• What to do: Output the records that follow exactly as they are written.

• Records for the exercise:
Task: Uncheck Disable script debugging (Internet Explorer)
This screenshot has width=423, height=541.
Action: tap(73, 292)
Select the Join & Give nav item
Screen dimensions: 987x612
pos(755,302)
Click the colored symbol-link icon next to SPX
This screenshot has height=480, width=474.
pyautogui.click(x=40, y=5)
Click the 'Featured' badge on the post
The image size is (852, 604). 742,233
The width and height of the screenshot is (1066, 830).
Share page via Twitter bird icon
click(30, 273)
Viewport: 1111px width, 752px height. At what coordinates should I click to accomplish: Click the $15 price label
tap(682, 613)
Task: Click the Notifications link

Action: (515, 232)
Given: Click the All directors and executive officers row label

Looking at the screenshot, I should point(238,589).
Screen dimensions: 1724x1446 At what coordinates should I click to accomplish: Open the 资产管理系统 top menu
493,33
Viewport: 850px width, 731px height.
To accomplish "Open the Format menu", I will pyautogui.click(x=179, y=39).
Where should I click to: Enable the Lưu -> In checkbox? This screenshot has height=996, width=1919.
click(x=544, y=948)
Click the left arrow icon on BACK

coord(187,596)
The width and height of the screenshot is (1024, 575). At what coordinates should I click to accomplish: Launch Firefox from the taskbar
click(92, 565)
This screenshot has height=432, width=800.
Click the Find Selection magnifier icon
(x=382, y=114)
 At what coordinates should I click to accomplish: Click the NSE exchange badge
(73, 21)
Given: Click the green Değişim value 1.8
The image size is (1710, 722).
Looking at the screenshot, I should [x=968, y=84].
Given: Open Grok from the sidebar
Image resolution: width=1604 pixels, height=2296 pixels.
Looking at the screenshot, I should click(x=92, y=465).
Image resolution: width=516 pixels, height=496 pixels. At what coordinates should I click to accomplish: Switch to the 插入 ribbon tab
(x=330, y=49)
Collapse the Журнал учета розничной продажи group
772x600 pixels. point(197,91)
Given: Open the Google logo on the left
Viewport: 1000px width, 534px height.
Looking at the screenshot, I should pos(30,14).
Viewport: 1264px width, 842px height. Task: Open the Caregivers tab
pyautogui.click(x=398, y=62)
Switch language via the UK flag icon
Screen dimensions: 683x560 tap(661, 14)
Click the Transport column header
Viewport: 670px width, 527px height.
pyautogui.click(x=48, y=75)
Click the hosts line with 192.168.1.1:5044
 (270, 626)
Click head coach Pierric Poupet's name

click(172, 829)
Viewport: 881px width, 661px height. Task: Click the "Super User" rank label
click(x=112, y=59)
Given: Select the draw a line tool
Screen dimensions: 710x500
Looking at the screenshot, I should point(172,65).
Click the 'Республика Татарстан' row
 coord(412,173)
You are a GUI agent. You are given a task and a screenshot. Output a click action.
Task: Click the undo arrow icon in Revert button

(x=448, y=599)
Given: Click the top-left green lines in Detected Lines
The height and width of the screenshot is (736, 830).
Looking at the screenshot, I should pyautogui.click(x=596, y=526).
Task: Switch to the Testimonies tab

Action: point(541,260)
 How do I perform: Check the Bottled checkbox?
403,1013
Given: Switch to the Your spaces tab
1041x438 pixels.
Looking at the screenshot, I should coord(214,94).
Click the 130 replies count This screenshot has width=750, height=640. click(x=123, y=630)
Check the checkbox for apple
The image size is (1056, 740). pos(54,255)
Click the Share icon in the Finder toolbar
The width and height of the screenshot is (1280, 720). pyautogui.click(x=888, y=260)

• Your response:
Task: Uncheck Disable script debugging (Internet Explorer)
This screenshot has width=423, height=541.
Action: tap(73, 292)
Select the Join & Give nav item
Screen dimensions: 987x612
pos(755,302)
Click the colored symbol-link icon next to SPX
This screenshot has height=480, width=474.
pyautogui.click(x=40, y=5)
Click the 'Featured' badge on the post
The image size is (852, 604). 742,233
The width and height of the screenshot is (1066, 830).
Share page via Twitter bird icon
click(30, 273)
Viewport: 1111px width, 752px height. At what coordinates should I click to accomplish: Click the $15 price label
tap(682, 613)
Task: Click the Notifications link

Action: (515, 232)
Given: Click the All directors and executive officers row label

Looking at the screenshot, I should point(238,589).
Screen dimensions: 1724x1446 At what coordinates should I click to accomplish: Open the 资产管理系统 top menu
493,33
Viewport: 850px width, 731px height.
To accomplish "Open the Format menu", I will pyautogui.click(x=179, y=39).
Where should I click to: Enable the Lưu -> In checkbox? This screenshot has height=996, width=1919.
click(x=544, y=948)
Click the left arrow icon on BACK

coord(187,596)
The width and height of the screenshot is (1024, 575). At what coordinates should I click to accomplish: Launch Firefox from the taskbar
click(92, 565)
This screenshot has height=432, width=800.
Click the Find Selection magnifier icon
(x=382, y=114)
 At what coordinates should I click to accomplish: Click the NSE exchange badge
(73, 21)
Given: Click the green Değişim value 1.8
The image size is (1710, 722).
Looking at the screenshot, I should [x=968, y=84].
Given: Open Grok from the sidebar
Image resolution: width=1604 pixels, height=2296 pixels.
Looking at the screenshot, I should click(x=92, y=465).
Image resolution: width=516 pixels, height=496 pixels. At what coordinates should I click to accomplish: Switch to the 插入 ribbon tab
(x=330, y=49)
Collapse the Журнал учета розничной продажи group
772x600 pixels. point(197,91)
Given: Open the Google logo on the left
Viewport: 1000px width, 534px height.
Looking at the screenshot, I should pos(30,14).
Viewport: 1264px width, 842px height. Task: Open the Caregivers tab
pyautogui.click(x=398, y=62)
Switch language via the UK flag icon
Screen dimensions: 683x560 tap(661, 14)
Click the Transport column header
Viewport: 670px width, 527px height.
pyautogui.click(x=48, y=75)
Click the hosts line with 192.168.1.1:5044
 (270, 626)
Click head coach Pierric Poupet's name

click(172, 829)
Viewport: 881px width, 661px height. Task: Click the "Super User" rank label
click(x=112, y=59)
Given: Select the draw a line tool
Screen dimensions: 710x500
Looking at the screenshot, I should point(172,65).
Click the 'Республика Татарстан' row
 coord(412,173)
You are a GUI agent. You are given a task and a screenshot. Output a click action.
Task: Click the undo arrow icon in Revert button

(x=448, y=599)
Given: Click the top-left green lines in Detected Lines
The height and width of the screenshot is (736, 830).
Looking at the screenshot, I should pyautogui.click(x=596, y=526).
Task: Switch to the Testimonies tab

Action: point(541,260)
 How do I perform: Check the Bottled checkbox?
403,1013
Given: Switch to the Your spaces tab
1041x438 pixels.
Looking at the screenshot, I should coord(214,94).
Click the 130 replies count This screenshot has width=750, height=640. click(x=123, y=630)
Check the checkbox for apple
The image size is (1056, 740). pos(54,255)
Click the Share icon in the Finder toolbar
The width and height of the screenshot is (1280, 720). pyautogui.click(x=888, y=260)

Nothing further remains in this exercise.